#### What is needed:
Every entry must be set down exactly in the answer; no pictures should appear.

#### Records for processing:
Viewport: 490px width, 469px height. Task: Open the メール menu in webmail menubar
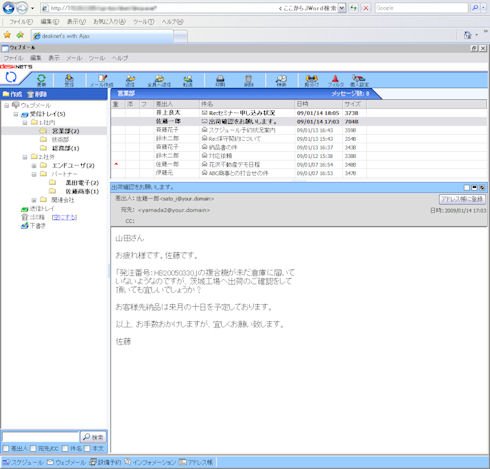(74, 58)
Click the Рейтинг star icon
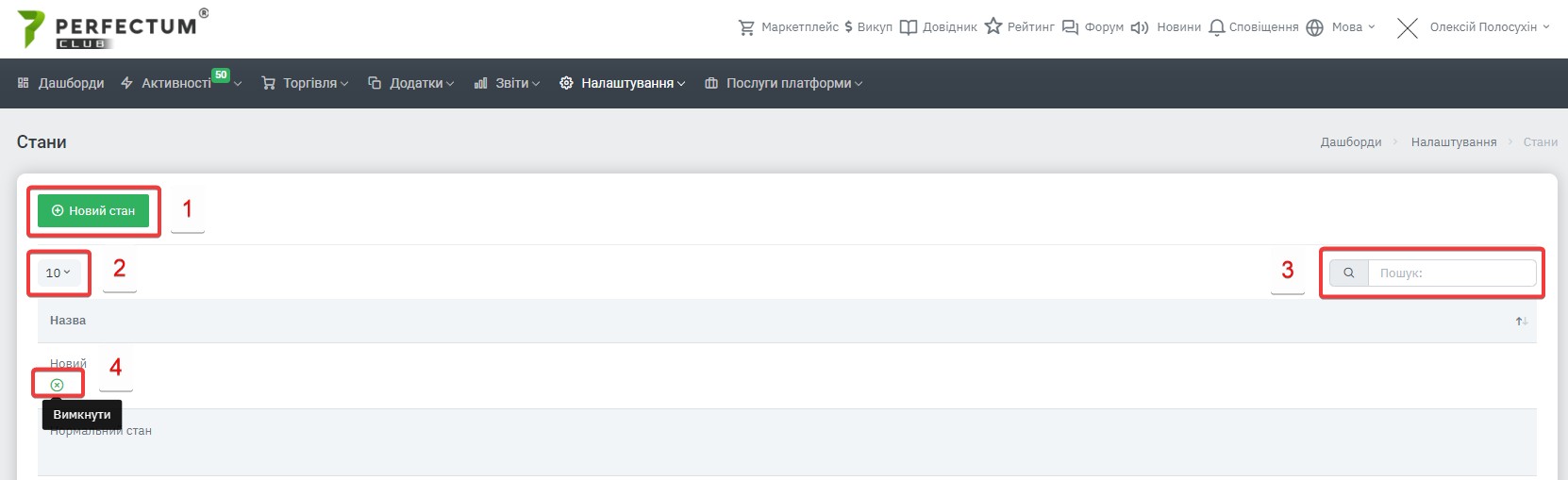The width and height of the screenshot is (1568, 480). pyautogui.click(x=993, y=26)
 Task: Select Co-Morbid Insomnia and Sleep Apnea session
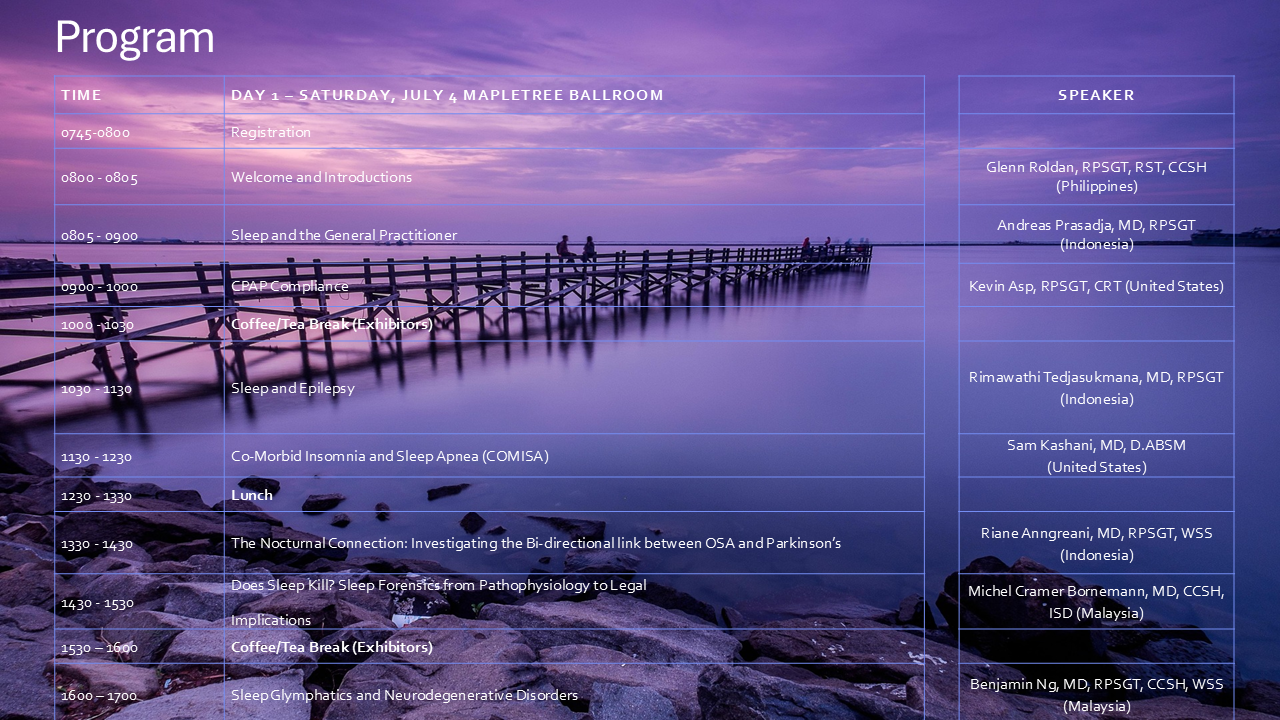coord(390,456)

#### Response to the exercise:
Viewport: 490px width, 469px height. Task: Open the メール menu in webmail menubar
(74, 58)
Click the Рейтинг star icon
The width and height of the screenshot is (1568, 480). pyautogui.click(x=993, y=26)
 Task: Select Co-Morbid Insomnia and Sleep Apnea session
coord(390,456)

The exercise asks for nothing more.